*** DATA PROVIDED
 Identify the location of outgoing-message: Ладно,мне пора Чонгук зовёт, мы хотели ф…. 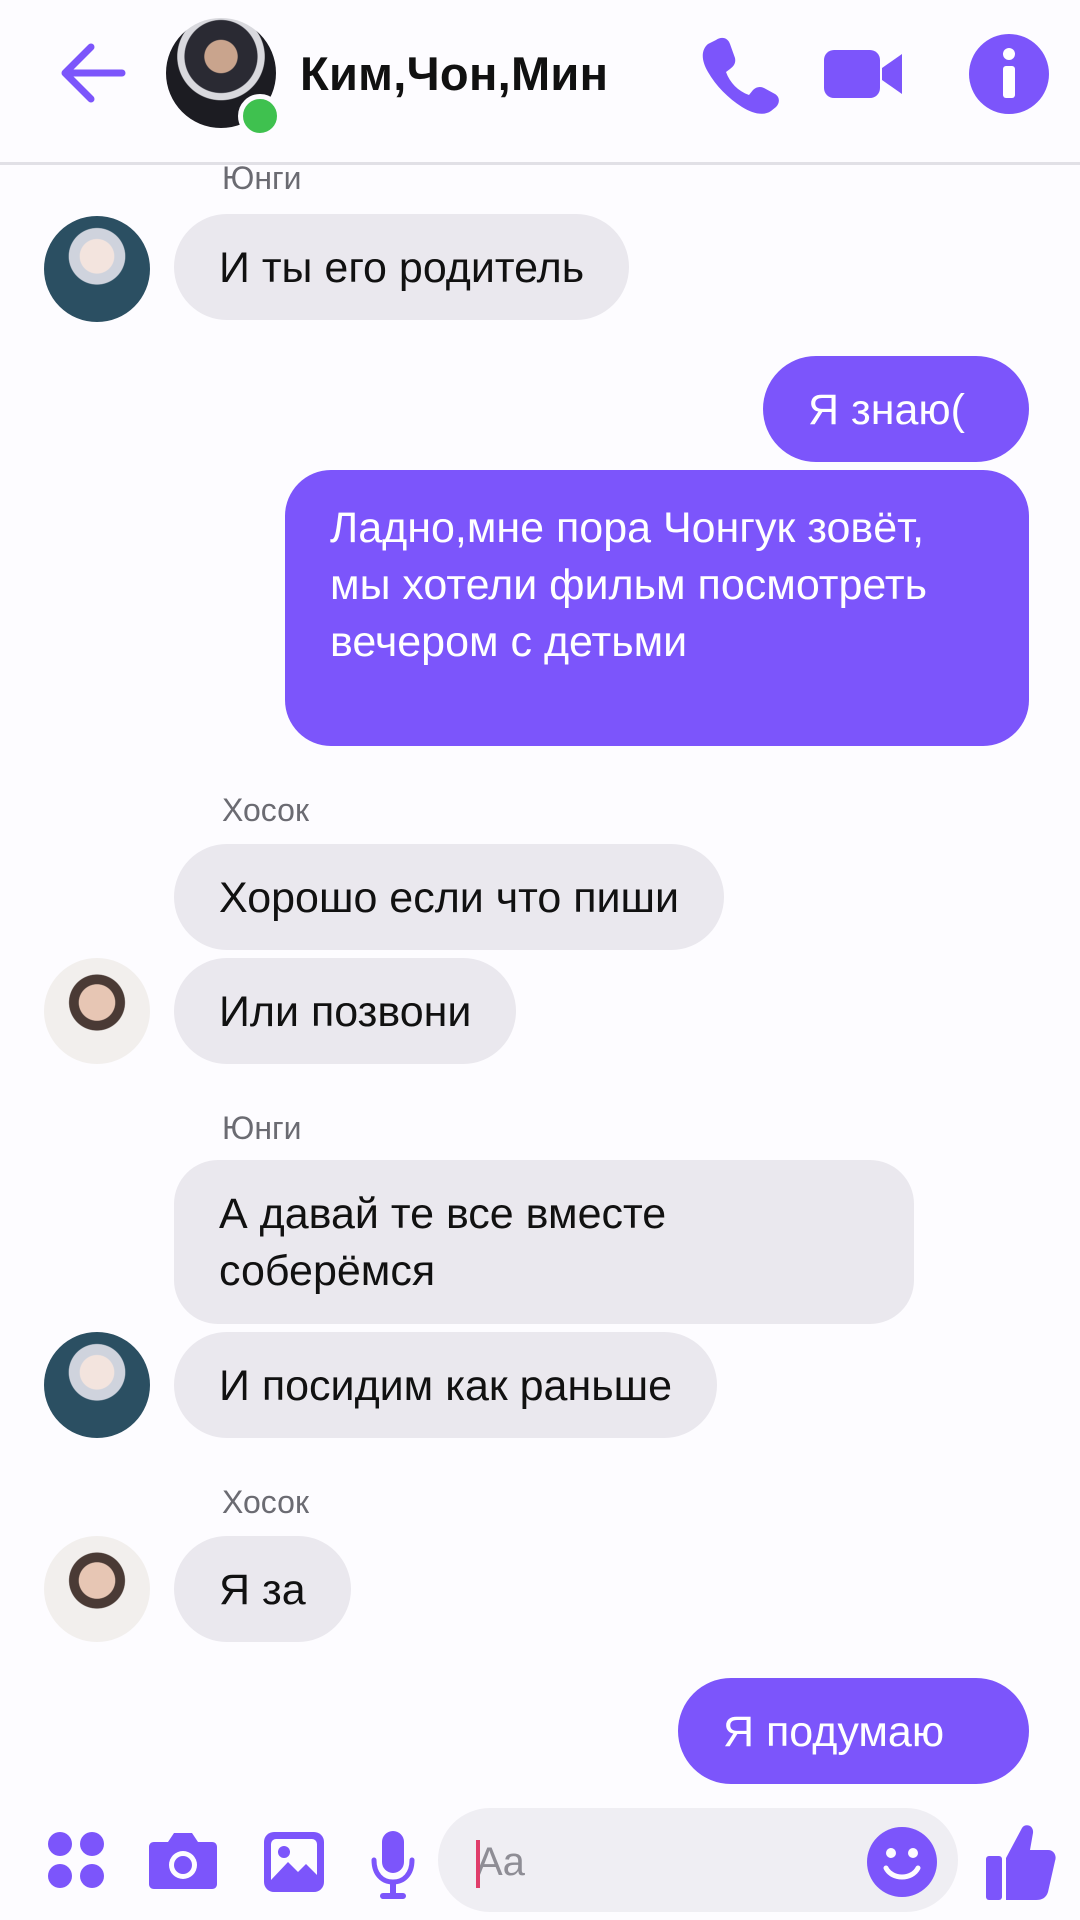
(657, 608).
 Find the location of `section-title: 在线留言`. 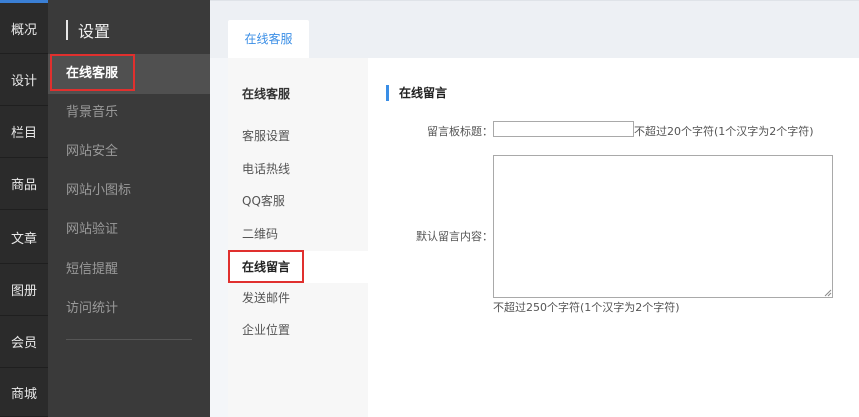

section-title: 在线留言 is located at coordinates (424, 93).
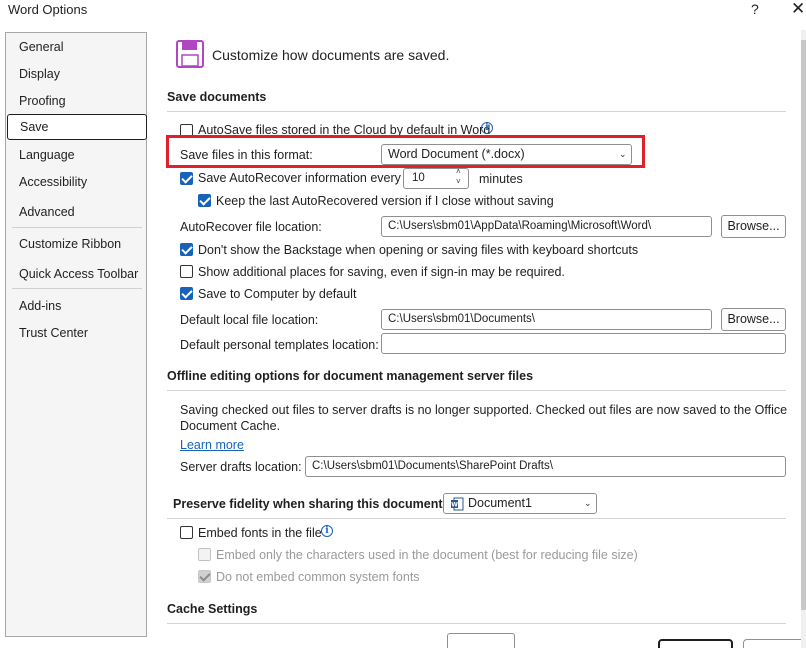 The width and height of the screenshot is (806, 648). I want to click on save-to-computer-label: Save to Computer by default, so click(278, 294).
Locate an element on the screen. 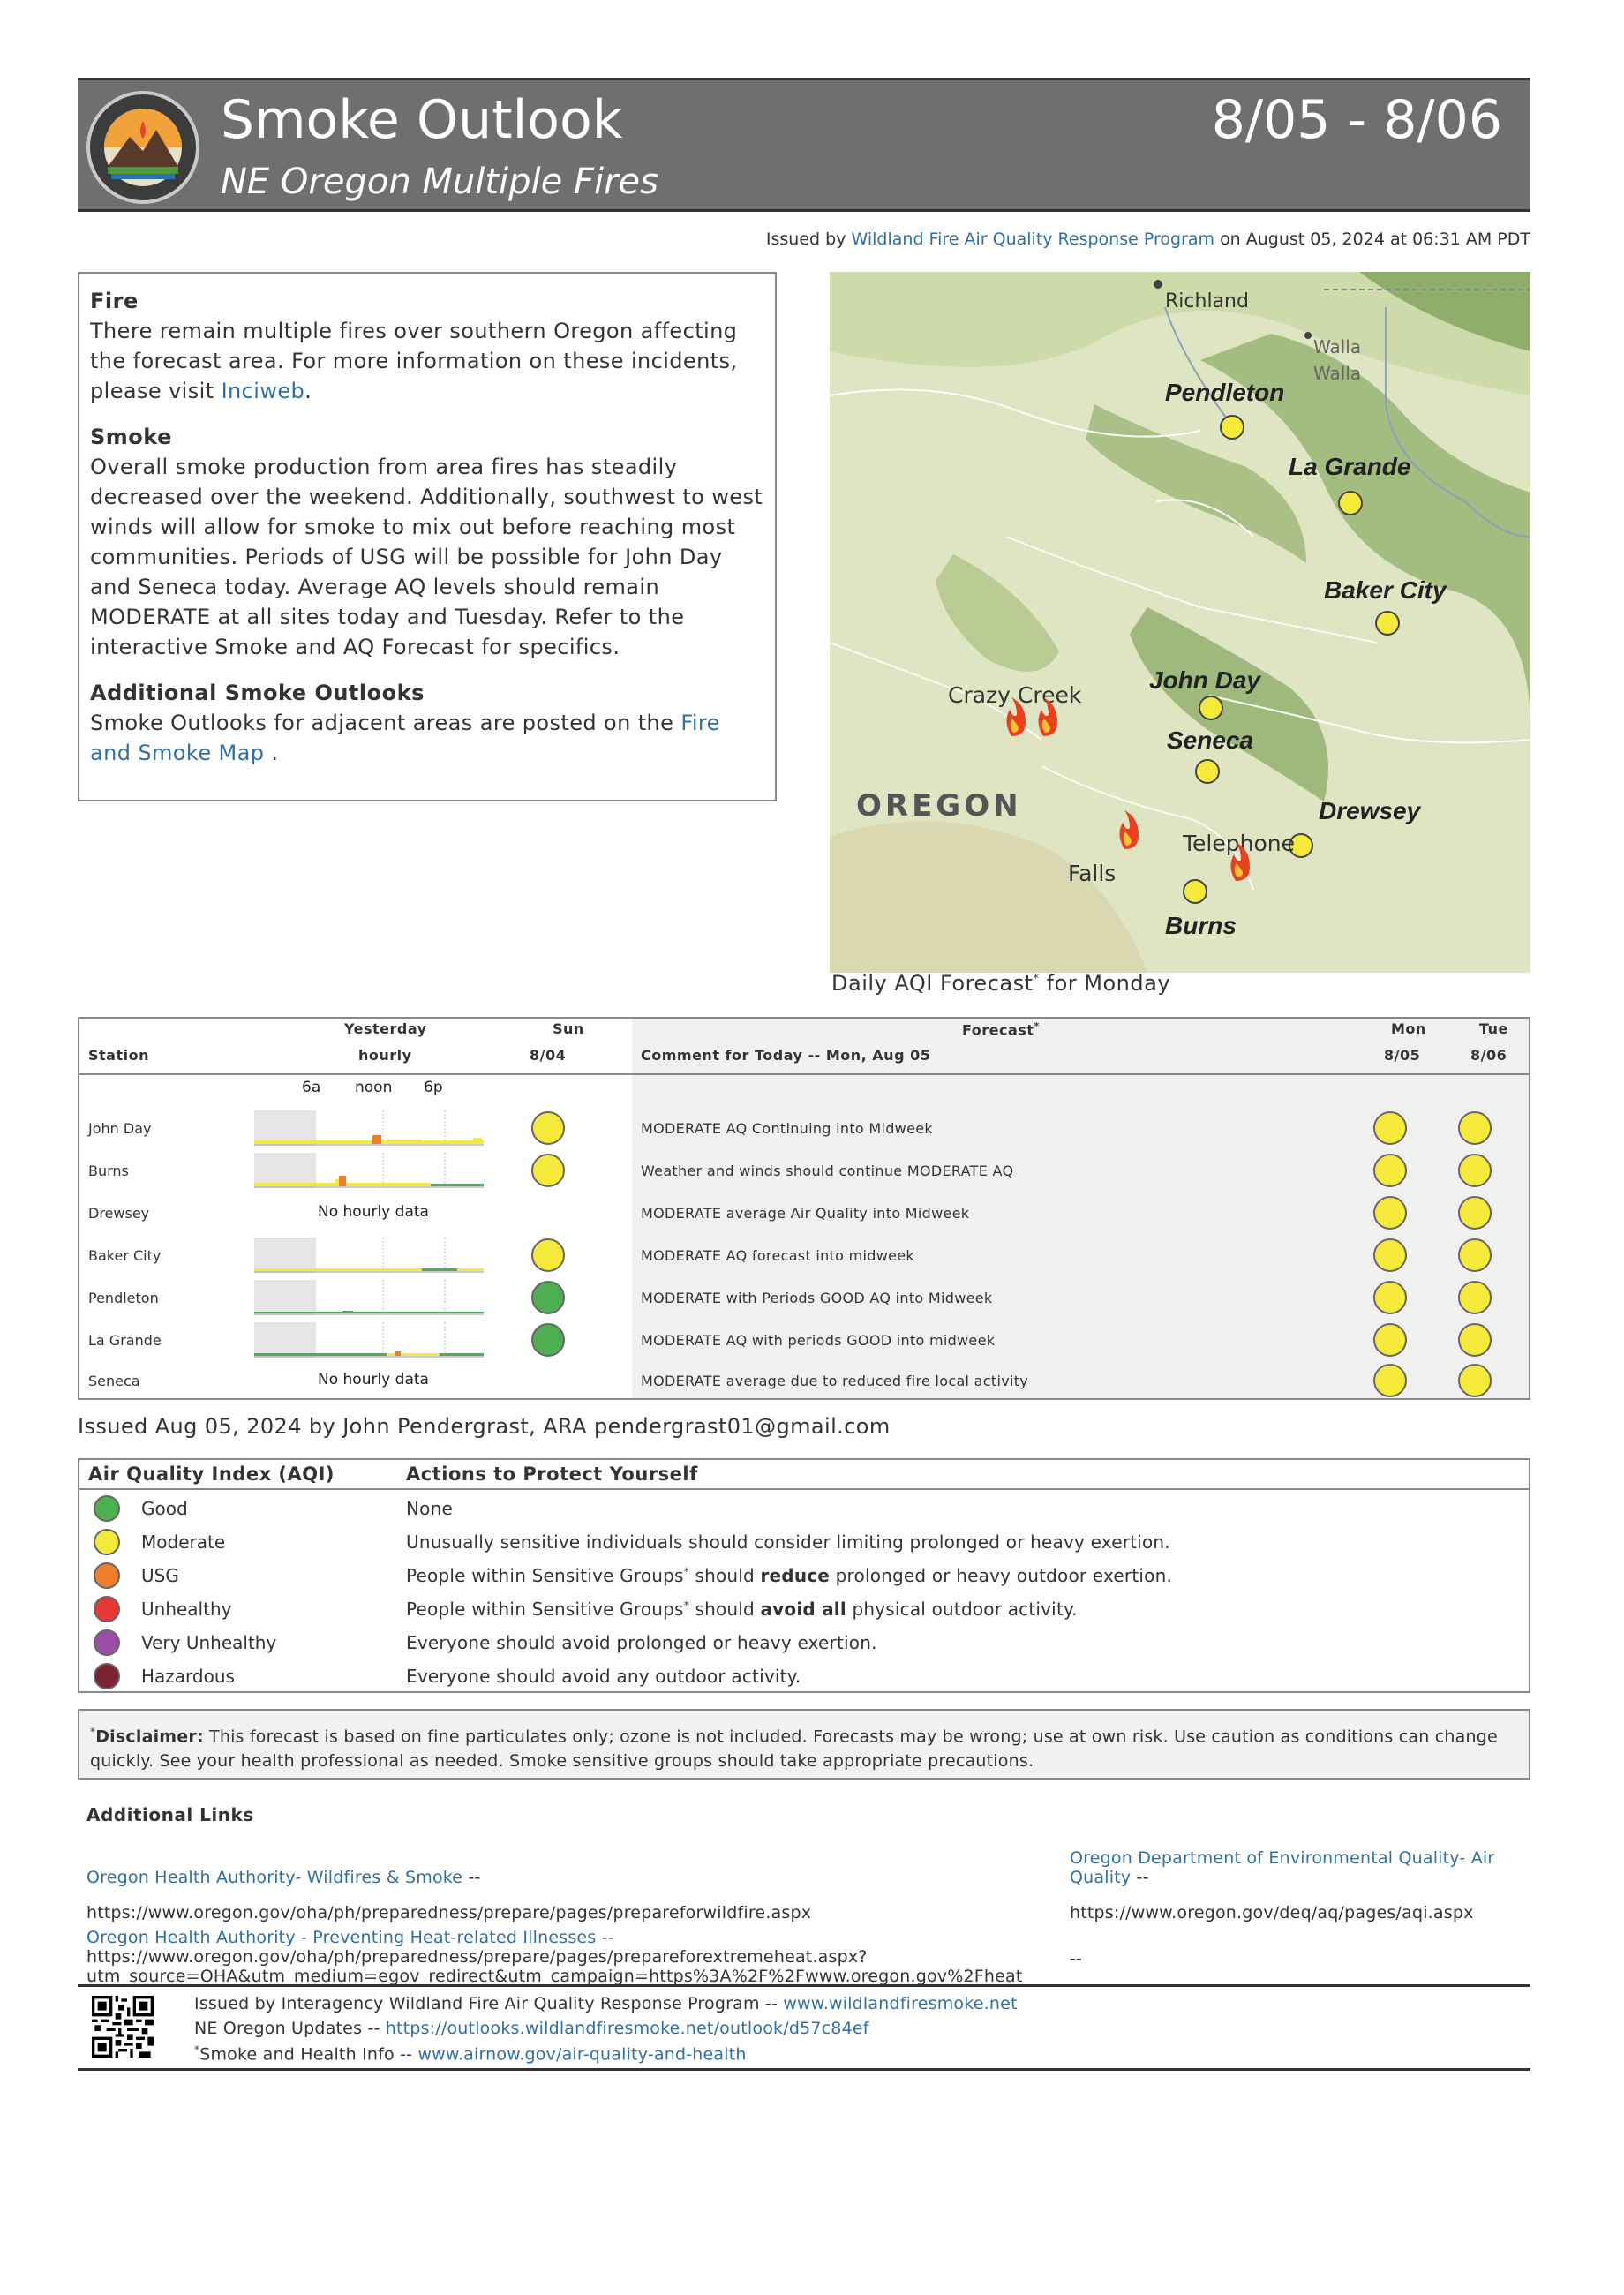 The width and height of the screenshot is (1624, 2295). map-label-oregon: OREGON is located at coordinates (939, 806).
******
TASK STATEMENT -> Lay out the records, starting at the first line and ending at the line that contains "(657, 608).", as a Markdown table with the columns Number and Record line, skipping blank lines. Leave the pictures out of your answer.

RESULT OF THE EXERCISE ->
| Number | Record line |
|---|---|
| 1 |  Identify the location of outgoing-message: Ладно,мне пора Чонгук зовёт, мы хотели ф….  |
| 2 | (657, 608). |